Have you tried contacting the nearby universities? I found my diagnostician through the Neuropsych Department of my university. In my case the cost was similar to other places, but the wait list was a LOT shorter. Perhaps you might find that it's cheaper through universities where you are.

Also, I remember Mona Pereth mentioned having graduate students do the assessment. I forget what she called the students in terms of a job title, but their work was overseen by the PhD doctor so it was considered "valid", but at a lower rate. She's in New York and this was an option for her.

I'm sorry I can't remember what their job titles were, or how to find them.

You might want to search through Mona's posts about assessment.



autisticelders
Veteran
Veteran

Joined: 23 Feb 2020
Gender: Female
Posts: 988
Location: Alpena MI

17 Jun 2022, 6:28 am

the rate seems to be in keeping with what is available in the usa today. Most health insurance may pay around 20 percent of the cost of any psychological testing/evaluation.
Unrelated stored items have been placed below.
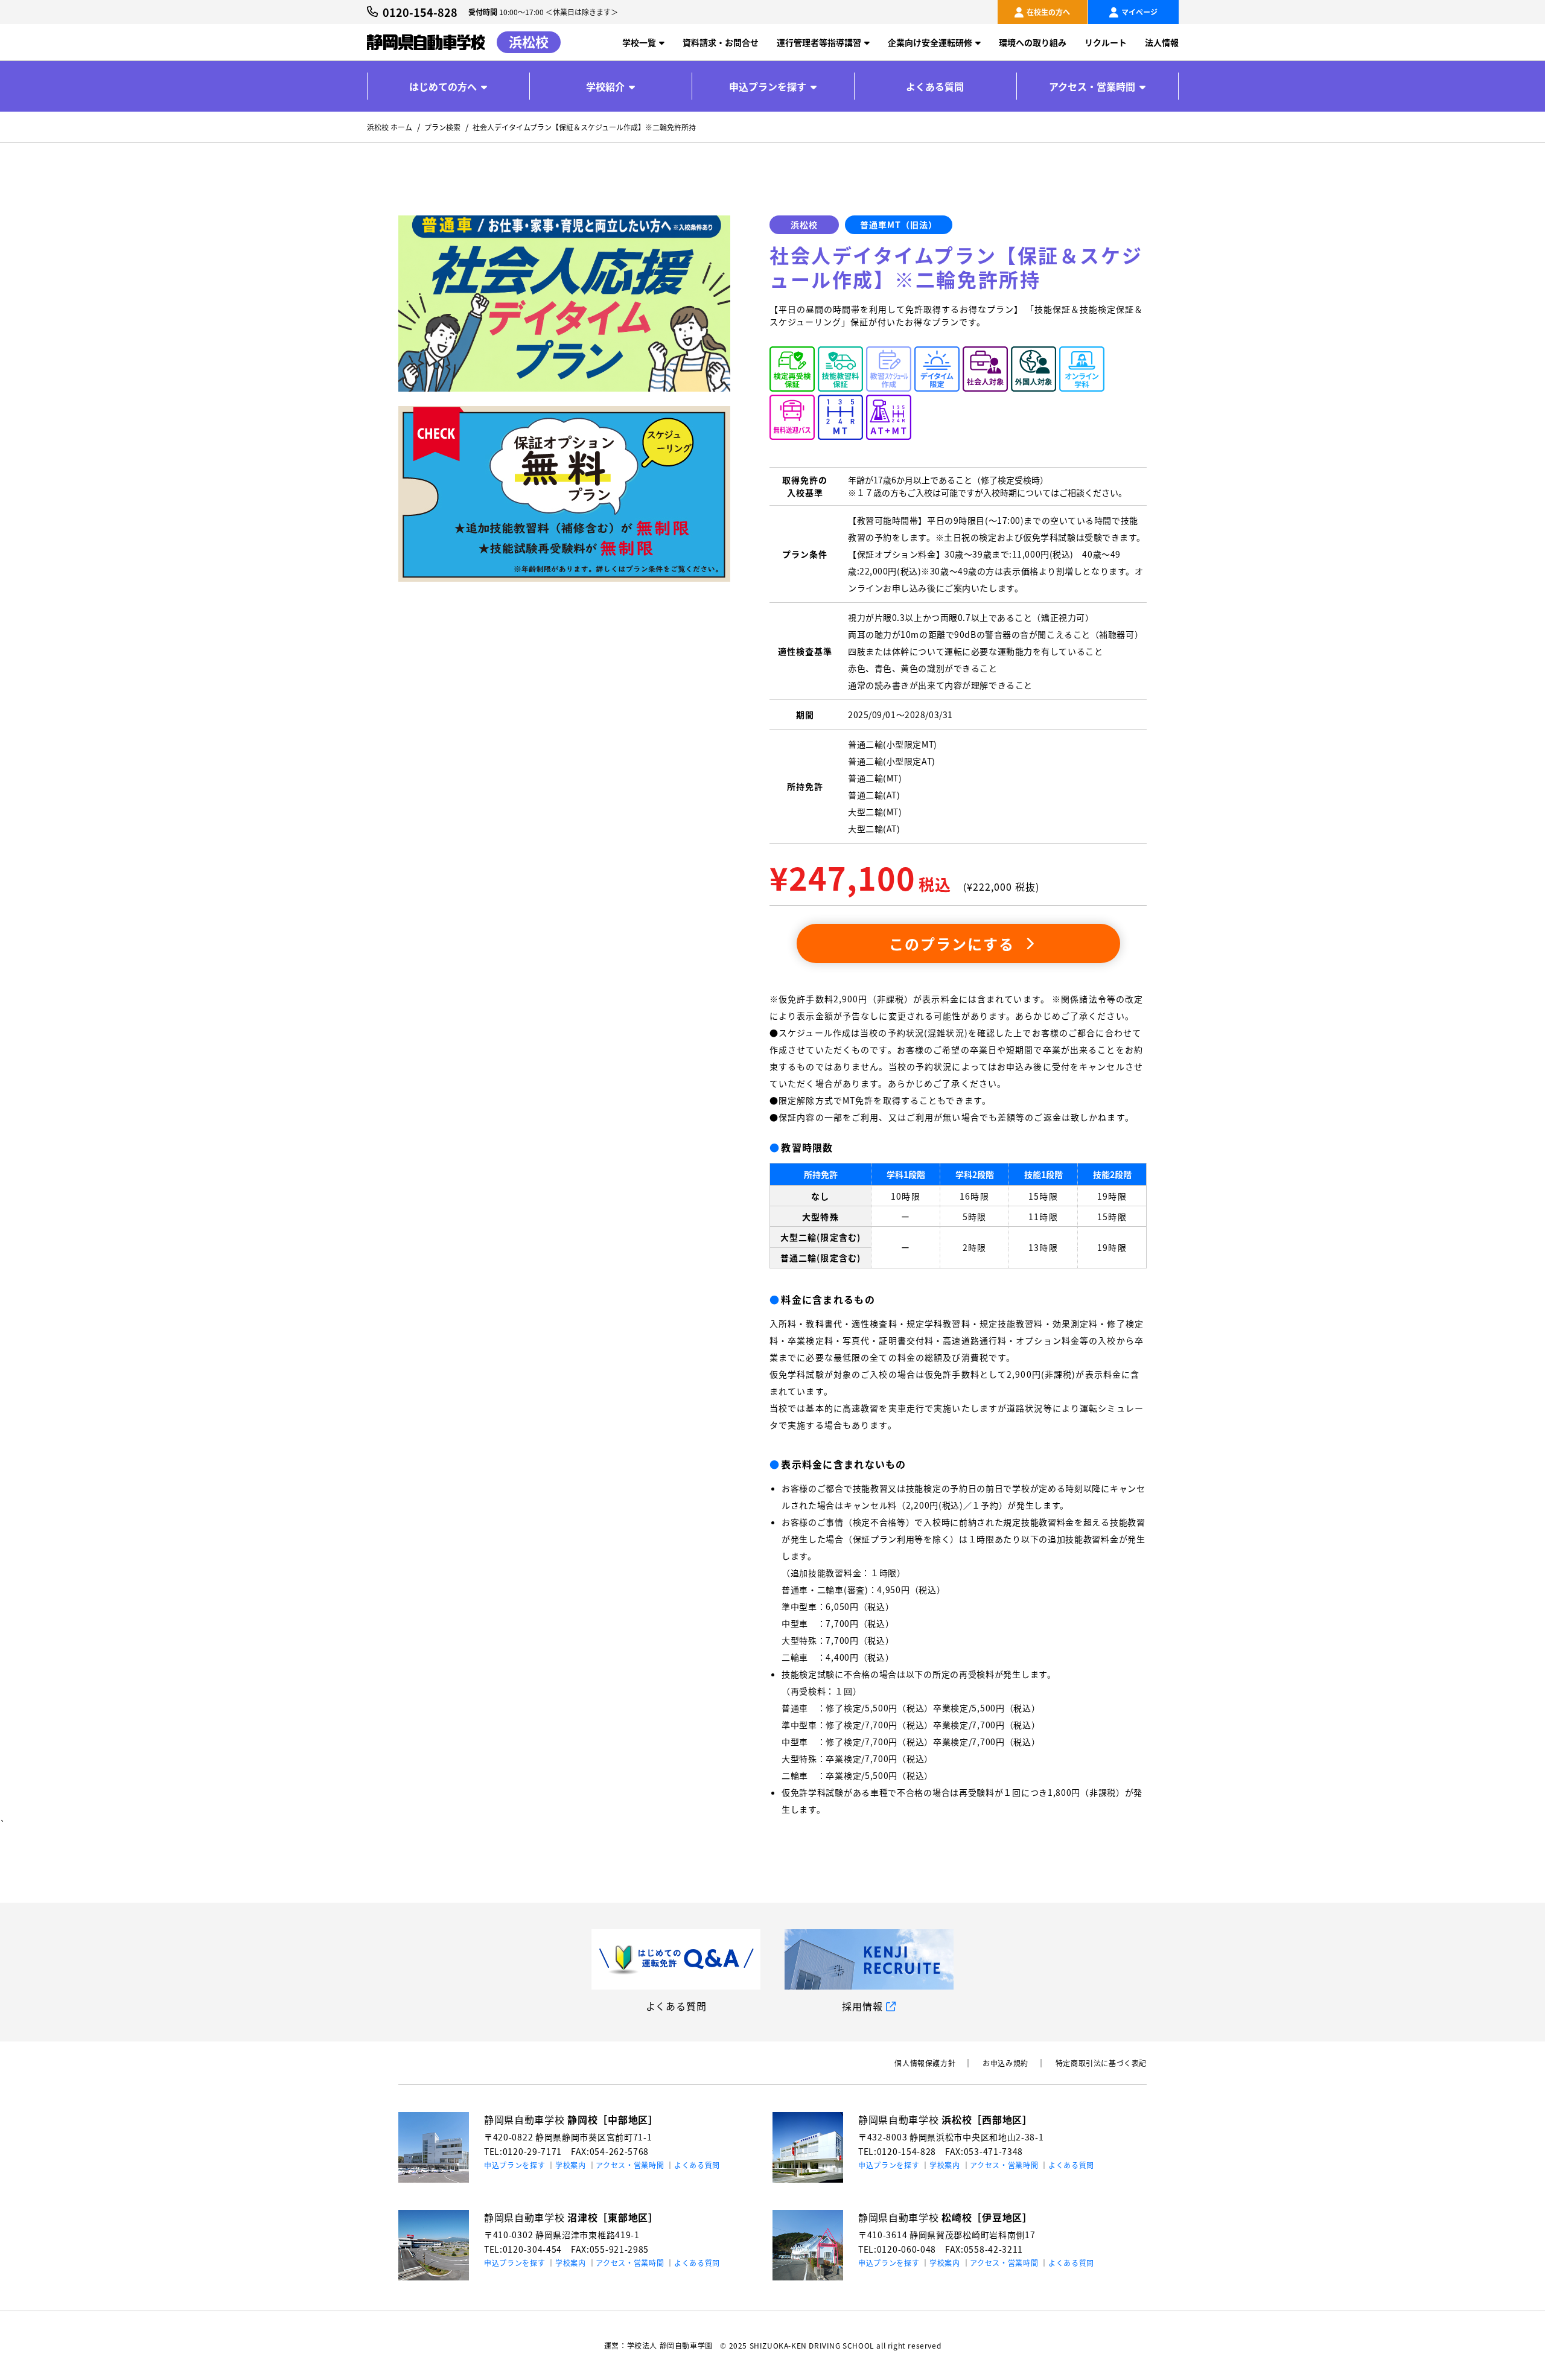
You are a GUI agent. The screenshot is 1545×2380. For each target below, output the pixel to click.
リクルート (1106, 42)
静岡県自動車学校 (571, 2119)
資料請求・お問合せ (721, 42)
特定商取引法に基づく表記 (1101, 2063)
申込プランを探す (767, 86)
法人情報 (1162, 42)
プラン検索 (442, 127)
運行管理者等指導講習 (819, 42)
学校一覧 (639, 42)
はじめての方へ (443, 86)
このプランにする (959, 943)
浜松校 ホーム (389, 127)
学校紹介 (605, 86)
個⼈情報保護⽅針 (924, 2063)
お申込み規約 (1005, 2063)
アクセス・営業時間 (1092, 86)
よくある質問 (935, 86)
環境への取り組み (1032, 42)
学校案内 (570, 2165)
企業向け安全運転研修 (930, 42)
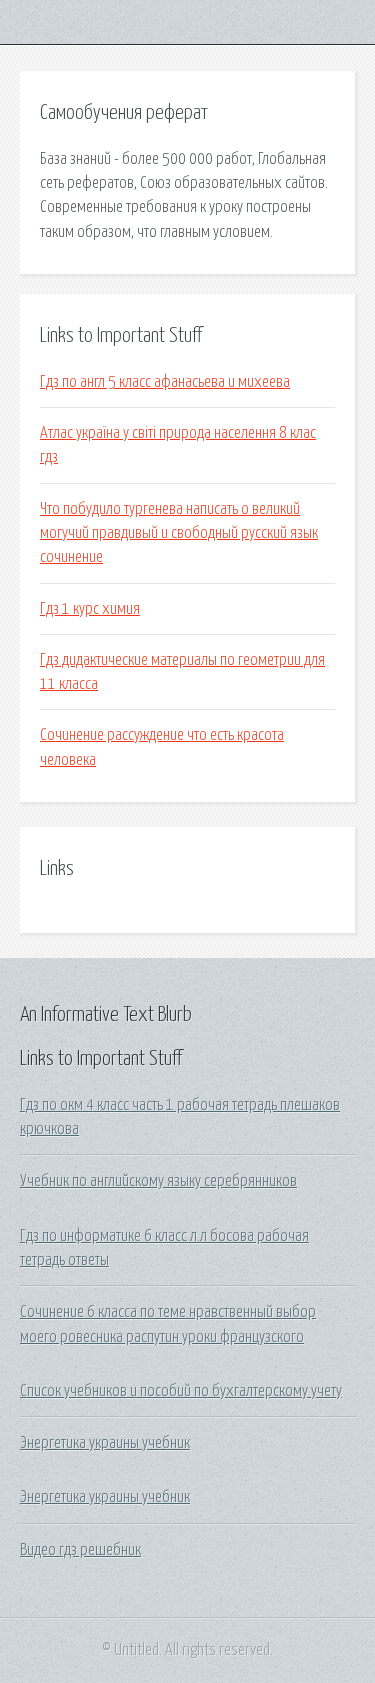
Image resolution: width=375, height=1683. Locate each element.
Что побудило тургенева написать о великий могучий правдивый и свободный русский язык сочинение (179, 533)
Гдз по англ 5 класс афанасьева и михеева (165, 382)
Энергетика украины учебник (105, 1443)
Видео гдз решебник (80, 1550)
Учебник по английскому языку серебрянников (158, 1181)
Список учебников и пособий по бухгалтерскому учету (181, 1391)
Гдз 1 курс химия (90, 609)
For the most part diagnosis does indeed come out of the pockets of the individuals. I am wondering about tele health options which are available today. That form of interaction with Doctors in psychology and psychiatry are generally covered today and might be easier to facilitate sessions for diagnosis or therapy or both than having to physically be in the office of the practicing professional. If you do not require official diagnosis to claim disability or other assistance (handicap accommodations etc) then you may find there are a few online practitioners from other countries willing to give assessments and which might not be quite as expensive. Do your diligent research on the experience and qualification of any professional you might choose, though. There are lots of "woo woo" scammers out there too. Best wishes.


_________________
https://oldladywithautism.blog/

"Curiosity is one of the permanent and certain characteristics of a vigorous intellect.” Samuel Johnson


Lady Strange
Pileated woodpecker
Pileated woodpecker

Joined: 21 May 2021
Age: 38
Gender: Female
Posts: 191
Location: USA

17 Jun 2022, 7:27 pm

IsabellaLinton
Thanks for the information. I didn't think about universities, I may look into that.

After finding out this information (especially cost) I am still trying to decide whether to further look into it or not. It would mainly be just validation and being official, which would be nice. I don't need disability or things like that for it so it wouldn't be for getting accommodations.

I wish that they could provide some real means of help for autism, not just "oh yep you have it, good luck in life!", I don't understand why there are therapies and things for people who have say bipolar disorder or depression, but as an autistic adult there really is nothing from what I can tell. It seems once you are over 18 you are on your own.